Task goal:
Revise the entries below by replacing every occurrence of "icon" with "button", leaving everything else unchanged. Omit the pictures from your answer.

───── Material for the task

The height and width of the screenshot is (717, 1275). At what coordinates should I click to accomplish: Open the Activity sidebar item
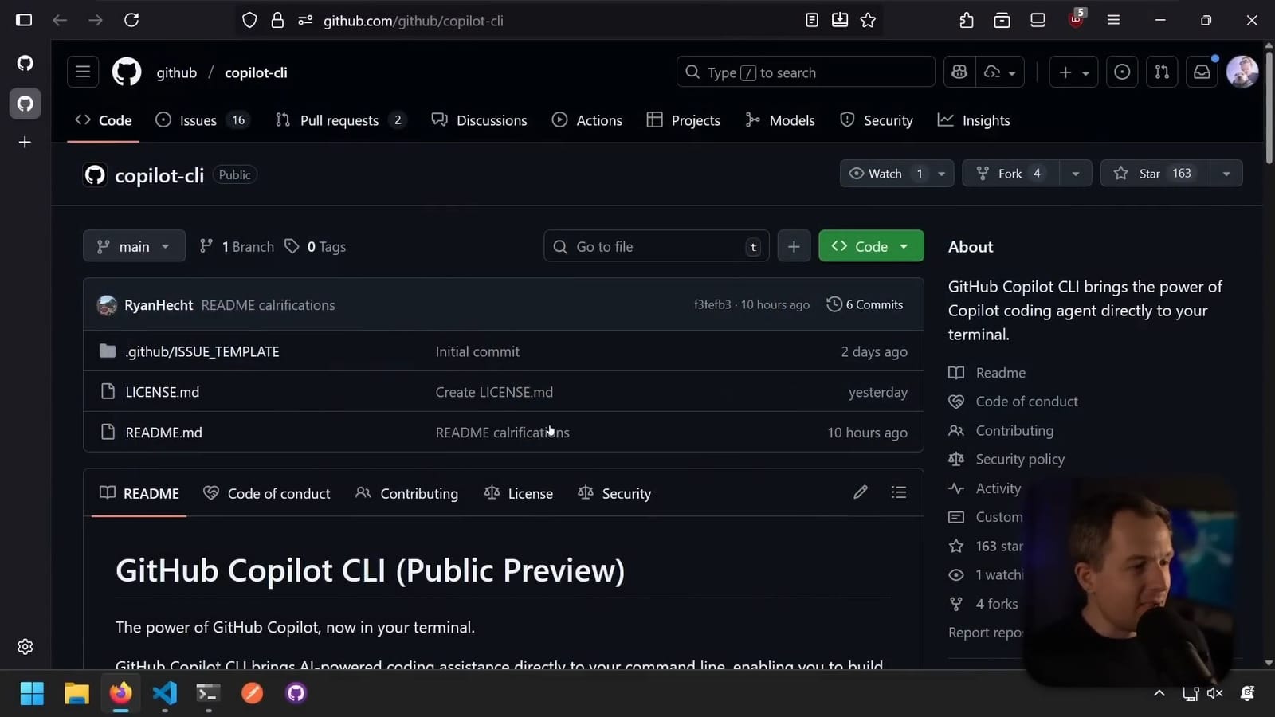pos(998,488)
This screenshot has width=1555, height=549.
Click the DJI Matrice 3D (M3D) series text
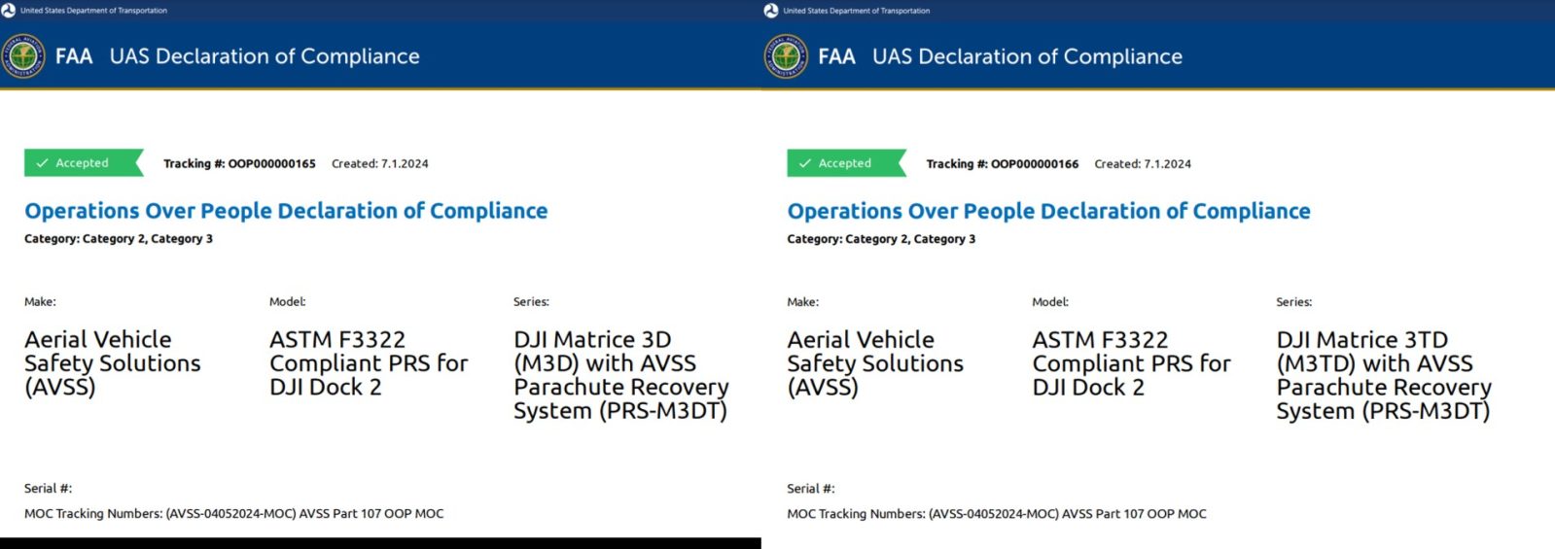click(x=620, y=375)
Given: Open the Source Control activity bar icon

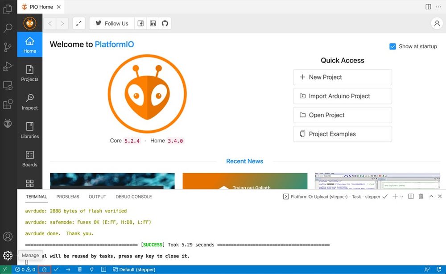Looking at the screenshot, I should [7, 46].
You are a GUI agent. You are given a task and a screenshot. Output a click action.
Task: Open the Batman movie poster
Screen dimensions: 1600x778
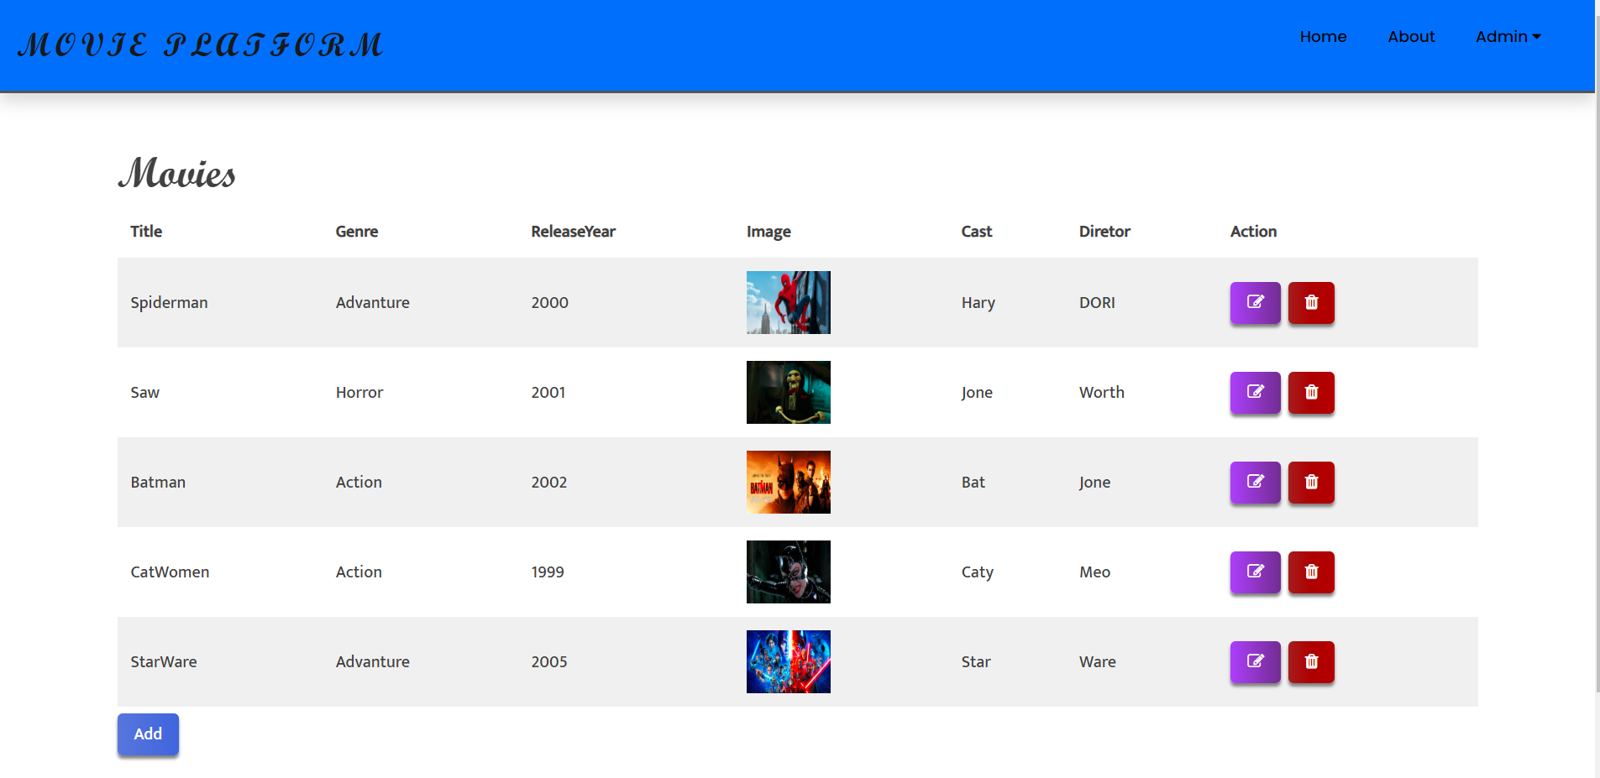pos(788,482)
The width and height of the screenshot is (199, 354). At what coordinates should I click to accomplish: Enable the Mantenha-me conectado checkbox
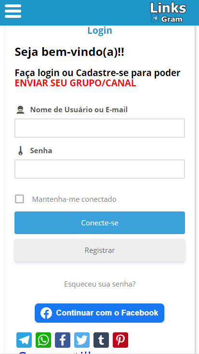pos(19,199)
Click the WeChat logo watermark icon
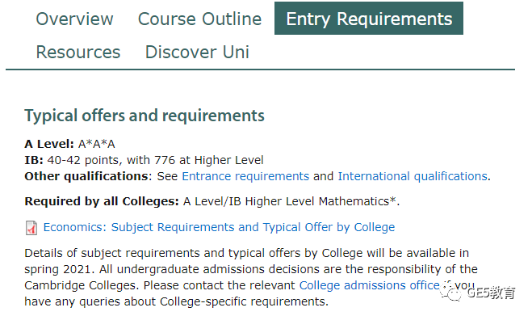 [451, 293]
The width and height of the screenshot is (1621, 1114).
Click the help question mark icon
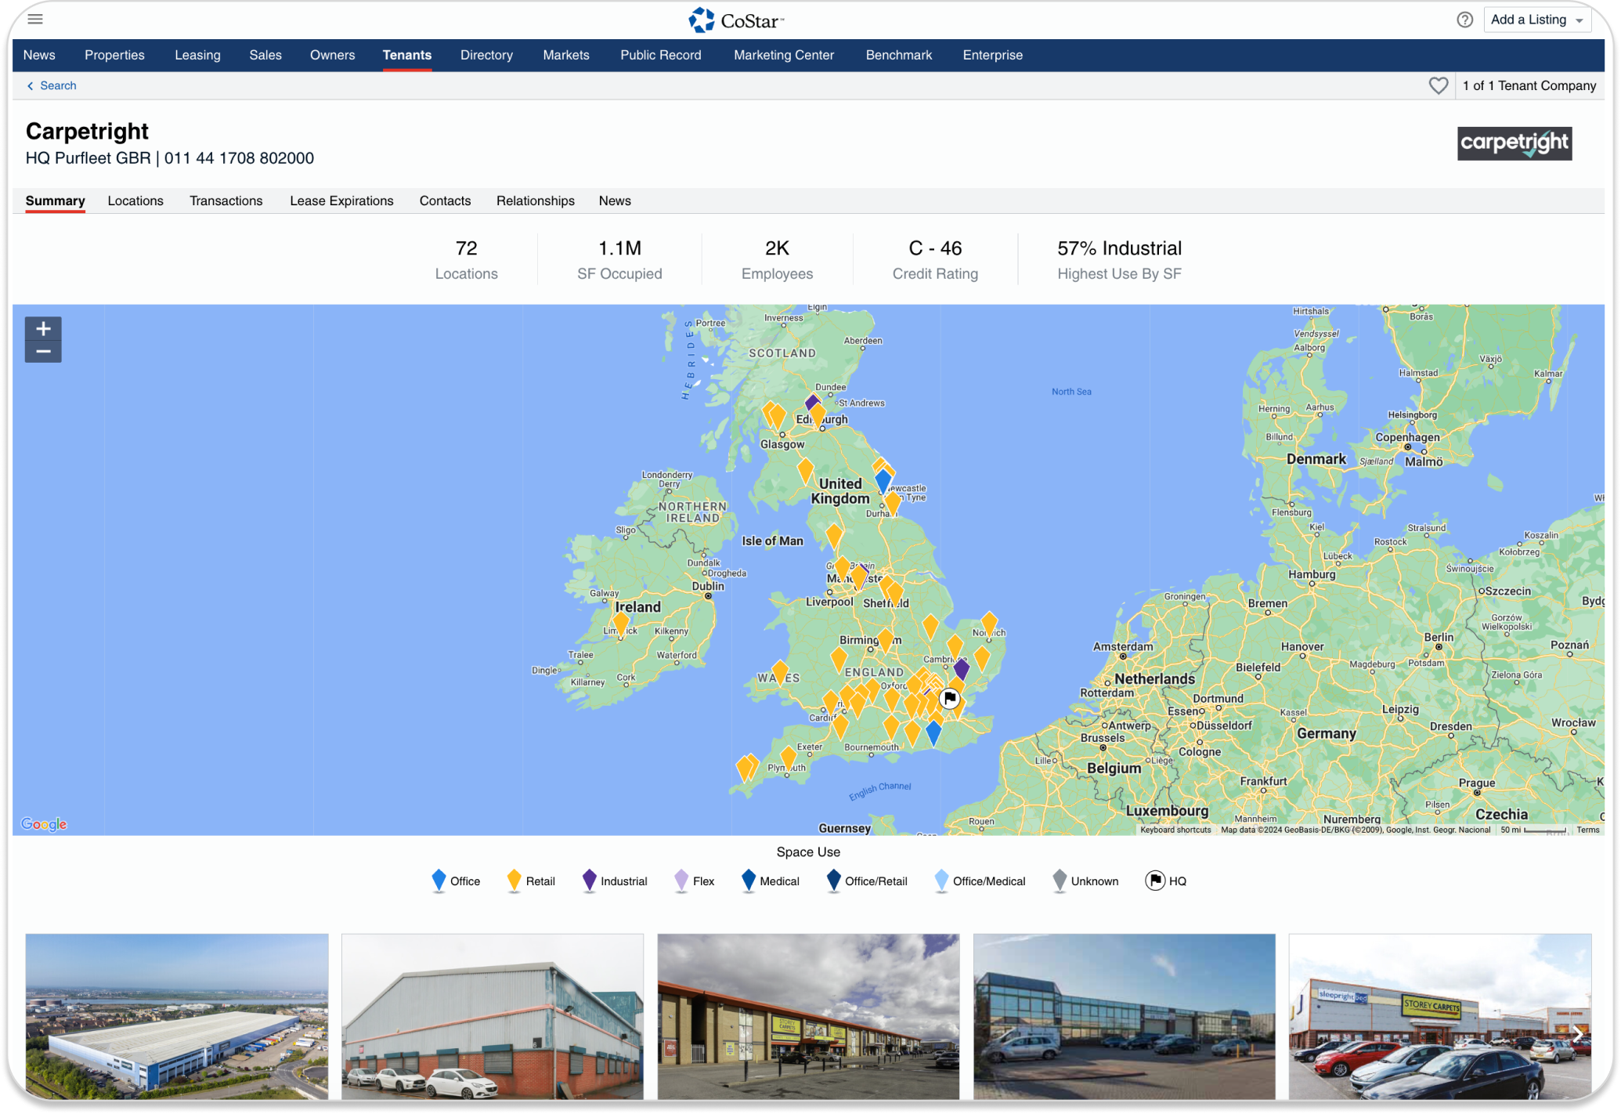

──────────

Written response:
The height and width of the screenshot is (717, 1275). At what coordinates should I click to accomplish: Open the Activity sidebar item
pos(998,488)
This screenshot has width=1555, height=549.
Click the DJI Matrice 3D (M3D) series text
click(x=620, y=375)
Given: Open the Source Control activity bar button

Looking at the screenshot, I should [7, 46].
You are a GUI agent. You are given a task and a screenshot. Output a click action.
Task: Open the Batman movie poster
Screen dimensions: 1600x778
pos(788,482)
The width and height of the screenshot is (199, 354). At what coordinates should I click to accomplish: Enable the Mantenha-me conectado checkbox
pos(19,199)
Click the WeChat logo watermark button
 [451, 293]
The width and height of the screenshot is (1621, 1114).
Click the help question mark button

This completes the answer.